__GIVEN TASK__: Duplicate each of these records line for line, without changing anything.

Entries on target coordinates
START

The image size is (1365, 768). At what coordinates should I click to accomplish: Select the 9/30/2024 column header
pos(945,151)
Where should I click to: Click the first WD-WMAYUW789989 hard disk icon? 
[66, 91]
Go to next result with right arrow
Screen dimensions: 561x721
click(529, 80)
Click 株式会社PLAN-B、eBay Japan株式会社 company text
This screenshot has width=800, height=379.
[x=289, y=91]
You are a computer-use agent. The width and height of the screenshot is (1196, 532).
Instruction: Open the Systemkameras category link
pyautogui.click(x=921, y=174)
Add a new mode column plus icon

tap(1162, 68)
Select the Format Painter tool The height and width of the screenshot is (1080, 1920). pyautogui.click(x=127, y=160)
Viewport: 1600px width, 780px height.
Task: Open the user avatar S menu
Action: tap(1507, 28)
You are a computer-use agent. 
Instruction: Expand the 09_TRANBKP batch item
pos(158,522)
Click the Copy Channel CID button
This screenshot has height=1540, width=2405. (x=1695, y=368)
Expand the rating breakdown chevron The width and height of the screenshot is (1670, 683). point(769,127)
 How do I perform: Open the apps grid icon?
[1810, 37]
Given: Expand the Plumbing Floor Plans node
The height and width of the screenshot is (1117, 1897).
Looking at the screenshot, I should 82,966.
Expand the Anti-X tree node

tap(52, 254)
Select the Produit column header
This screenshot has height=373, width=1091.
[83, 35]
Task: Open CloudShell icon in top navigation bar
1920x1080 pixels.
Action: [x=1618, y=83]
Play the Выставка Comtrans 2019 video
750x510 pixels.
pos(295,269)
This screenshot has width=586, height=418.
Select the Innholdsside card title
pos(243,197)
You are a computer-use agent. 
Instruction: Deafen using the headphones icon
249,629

END

__ANSWER FOR THIS EXERCISE__:
The image size is (1365, 768). At what coordinates should I click to accomplish: Select the 9/30/2024 column header
pos(945,151)
Where should I click to: Click the first WD-WMAYUW789989 hard disk icon? 
[66, 91]
Go to next result with right arrow
Screen dimensions: 561x721
click(529, 80)
Click 株式会社PLAN-B、eBay Japan株式会社 company text
This screenshot has width=800, height=379.
[x=289, y=91]
You are a computer-use agent. The width and height of the screenshot is (1196, 532).
Instruction: Open the Systemkameras category link
pyautogui.click(x=921, y=174)
Add a new mode column plus icon

tap(1162, 68)
Select the Format Painter tool The height and width of the screenshot is (1080, 1920). pyautogui.click(x=127, y=160)
Viewport: 1600px width, 780px height.
Task: Open the user avatar S menu
Action: tap(1507, 28)
You are a computer-use agent. 
Instruction: Expand the 09_TRANBKP batch item
pos(158,522)
Click the Copy Channel CID button
This screenshot has height=1540, width=2405. (x=1695, y=368)
Expand the rating breakdown chevron The width and height of the screenshot is (1670, 683). point(769,127)
 How do I perform: Open the apps grid icon?
[1810, 37]
Given: Expand the Plumbing Floor Plans node
The height and width of the screenshot is (1117, 1897).
Looking at the screenshot, I should 82,966.
Expand the Anti-X tree node

tap(52, 254)
Select the Produit column header
This screenshot has height=373, width=1091.
[83, 35]
Task: Open CloudShell icon in top navigation bar
1920x1080 pixels.
Action: [x=1618, y=83]
Play the Выставка Comtrans 2019 video
750x510 pixels.
pos(295,269)
This screenshot has width=586, height=418.
Select the Innholdsside card title
pos(243,197)
You are a computer-use agent. 
Instruction: Deafen using the headphones icon
249,629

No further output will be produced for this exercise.